The extension is the visual DOMShot workflow. Use it when you can see the page and want to choose the exact card, chart, modal, button, or section yourself.
When to use the extension
Use the extension when the choice is visual: you want to hover over the page, click the right element, preview the finished image, and save it. It is the fastest path for manual docs screenshots, product updates, bug reports, and design review images.
The extension does not ask you for a CSS selector. You choose the element by clicking it on the page.
Basic workflow
- Open DOMShot. Click the extension button on the page you want to capture.
- Select. Move over the page and click the element you want.
- Adjust. Choose background, padding, radius, shadow, size, and scale.
- Preview. Check the final image before saving.
- Download. Save the PNG to your computer.
Expected result: a local PNG file that contains only the selected page element, with the styling you chose in the preview.
Output styles
The same element can be exported in different ways depending on where the image will be used.
Clean
Use when you only need the selected element with no extra styling, usually for documentation or bug reports.
Floating
Add spacing and a soft shadow so the element stands out in docs, release notes, or blog posts.
Studio
Add a background and larger canvas when the image should feel ready for a homepage or marketing section.
What the controls mean
Background
Transparent keeps only the element. Styled backgrounds make the capture feel more like a designed asset.
Padding and radius
Padding adds breathing room around the element. Radius rounds the final image or canvas corners.
Shadow and size
Shadow separates the element from the page. Size controls the final PNG dimensions for sharing or publishing.
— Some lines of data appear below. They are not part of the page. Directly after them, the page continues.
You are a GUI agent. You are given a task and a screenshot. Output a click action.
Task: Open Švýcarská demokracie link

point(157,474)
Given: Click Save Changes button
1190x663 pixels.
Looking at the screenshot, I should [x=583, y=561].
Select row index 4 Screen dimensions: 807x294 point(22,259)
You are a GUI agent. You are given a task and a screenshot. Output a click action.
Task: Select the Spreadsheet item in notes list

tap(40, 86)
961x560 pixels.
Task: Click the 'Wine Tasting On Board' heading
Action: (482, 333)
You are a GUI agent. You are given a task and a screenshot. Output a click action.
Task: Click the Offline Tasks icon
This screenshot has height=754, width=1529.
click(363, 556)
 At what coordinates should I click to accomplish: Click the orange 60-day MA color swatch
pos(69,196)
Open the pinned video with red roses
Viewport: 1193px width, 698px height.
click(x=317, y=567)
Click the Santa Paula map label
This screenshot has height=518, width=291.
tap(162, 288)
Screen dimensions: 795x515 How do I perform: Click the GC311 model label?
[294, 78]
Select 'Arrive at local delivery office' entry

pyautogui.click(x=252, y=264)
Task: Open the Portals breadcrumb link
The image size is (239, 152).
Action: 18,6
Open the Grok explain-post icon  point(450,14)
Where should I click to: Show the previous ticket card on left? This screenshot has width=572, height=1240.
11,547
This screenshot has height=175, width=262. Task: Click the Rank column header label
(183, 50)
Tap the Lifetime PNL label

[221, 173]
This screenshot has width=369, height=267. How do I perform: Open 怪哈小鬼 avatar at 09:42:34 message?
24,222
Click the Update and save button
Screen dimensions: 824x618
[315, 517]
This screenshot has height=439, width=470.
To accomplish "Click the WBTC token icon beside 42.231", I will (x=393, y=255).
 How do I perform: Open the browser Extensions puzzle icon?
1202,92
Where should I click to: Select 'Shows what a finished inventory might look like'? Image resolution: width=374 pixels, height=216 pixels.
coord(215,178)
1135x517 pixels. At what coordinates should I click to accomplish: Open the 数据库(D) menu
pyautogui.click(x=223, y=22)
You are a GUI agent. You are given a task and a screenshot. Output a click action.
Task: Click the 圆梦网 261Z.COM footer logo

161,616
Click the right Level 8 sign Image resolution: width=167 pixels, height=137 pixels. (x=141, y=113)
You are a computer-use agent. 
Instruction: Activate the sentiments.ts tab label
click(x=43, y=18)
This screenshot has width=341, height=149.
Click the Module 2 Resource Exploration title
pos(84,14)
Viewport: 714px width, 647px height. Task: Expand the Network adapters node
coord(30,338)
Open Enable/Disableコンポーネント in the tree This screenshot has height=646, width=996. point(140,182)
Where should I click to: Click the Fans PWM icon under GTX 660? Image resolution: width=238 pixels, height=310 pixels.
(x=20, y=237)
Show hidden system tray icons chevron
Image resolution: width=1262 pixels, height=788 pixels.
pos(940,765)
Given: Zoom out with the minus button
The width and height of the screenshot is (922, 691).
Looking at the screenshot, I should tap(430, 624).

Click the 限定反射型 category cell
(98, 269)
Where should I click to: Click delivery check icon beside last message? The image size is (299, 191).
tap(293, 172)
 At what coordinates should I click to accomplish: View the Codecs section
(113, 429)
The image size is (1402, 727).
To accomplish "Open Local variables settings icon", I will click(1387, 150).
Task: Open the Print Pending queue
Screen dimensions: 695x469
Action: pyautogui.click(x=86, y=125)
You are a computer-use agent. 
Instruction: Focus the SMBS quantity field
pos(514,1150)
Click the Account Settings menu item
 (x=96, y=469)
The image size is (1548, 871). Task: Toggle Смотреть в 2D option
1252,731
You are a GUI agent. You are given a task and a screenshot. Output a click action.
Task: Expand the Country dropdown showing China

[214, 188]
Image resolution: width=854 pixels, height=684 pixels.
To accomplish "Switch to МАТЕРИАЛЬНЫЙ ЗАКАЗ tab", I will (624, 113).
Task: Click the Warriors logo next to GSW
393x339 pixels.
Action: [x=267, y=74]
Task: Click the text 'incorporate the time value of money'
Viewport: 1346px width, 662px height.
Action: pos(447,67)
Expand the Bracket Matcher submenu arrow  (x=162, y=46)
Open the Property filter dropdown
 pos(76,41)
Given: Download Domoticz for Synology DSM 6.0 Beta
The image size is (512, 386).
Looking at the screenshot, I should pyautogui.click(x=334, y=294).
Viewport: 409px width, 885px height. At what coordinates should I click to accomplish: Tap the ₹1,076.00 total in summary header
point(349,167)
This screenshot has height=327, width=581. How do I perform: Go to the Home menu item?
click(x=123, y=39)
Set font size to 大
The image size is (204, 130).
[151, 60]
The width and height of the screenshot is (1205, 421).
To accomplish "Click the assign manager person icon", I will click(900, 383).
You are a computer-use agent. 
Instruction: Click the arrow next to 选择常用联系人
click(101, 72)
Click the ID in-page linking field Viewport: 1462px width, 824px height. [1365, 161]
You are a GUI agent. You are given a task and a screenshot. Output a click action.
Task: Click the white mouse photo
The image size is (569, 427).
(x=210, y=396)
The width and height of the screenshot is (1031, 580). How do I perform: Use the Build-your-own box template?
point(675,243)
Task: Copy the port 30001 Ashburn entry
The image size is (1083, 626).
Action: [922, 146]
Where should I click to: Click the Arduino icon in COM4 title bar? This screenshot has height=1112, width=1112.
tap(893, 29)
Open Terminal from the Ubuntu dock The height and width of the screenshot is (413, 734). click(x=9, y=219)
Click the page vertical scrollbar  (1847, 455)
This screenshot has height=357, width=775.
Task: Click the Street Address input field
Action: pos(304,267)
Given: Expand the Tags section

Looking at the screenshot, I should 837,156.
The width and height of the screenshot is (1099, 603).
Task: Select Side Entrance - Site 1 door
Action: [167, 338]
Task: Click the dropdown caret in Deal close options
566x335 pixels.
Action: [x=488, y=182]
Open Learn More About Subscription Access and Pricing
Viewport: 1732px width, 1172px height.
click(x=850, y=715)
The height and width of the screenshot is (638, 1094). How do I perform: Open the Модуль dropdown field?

When the extension cannot capture
Browser extension APIs can restrict special pages such as browser settings, extension galleries, local files, and some protected tabs. Open a normal website tab, refresh the page, and choose a visible page element.
If the page changes after selecting an element, refresh and select again. If the element is hidden behind a tab, modal, or scroll position, make it visible before opening DOMShot.
Use agents instead when
Use @domshot/agent when an automation tool needs to inspect a page, find candidates, create a shot pack, or capture many images without a person clicking around.
Agent mode is also better for repeated captures, logged-in workflows, or tasks like "create a screenshot pack for the feature cards on this page."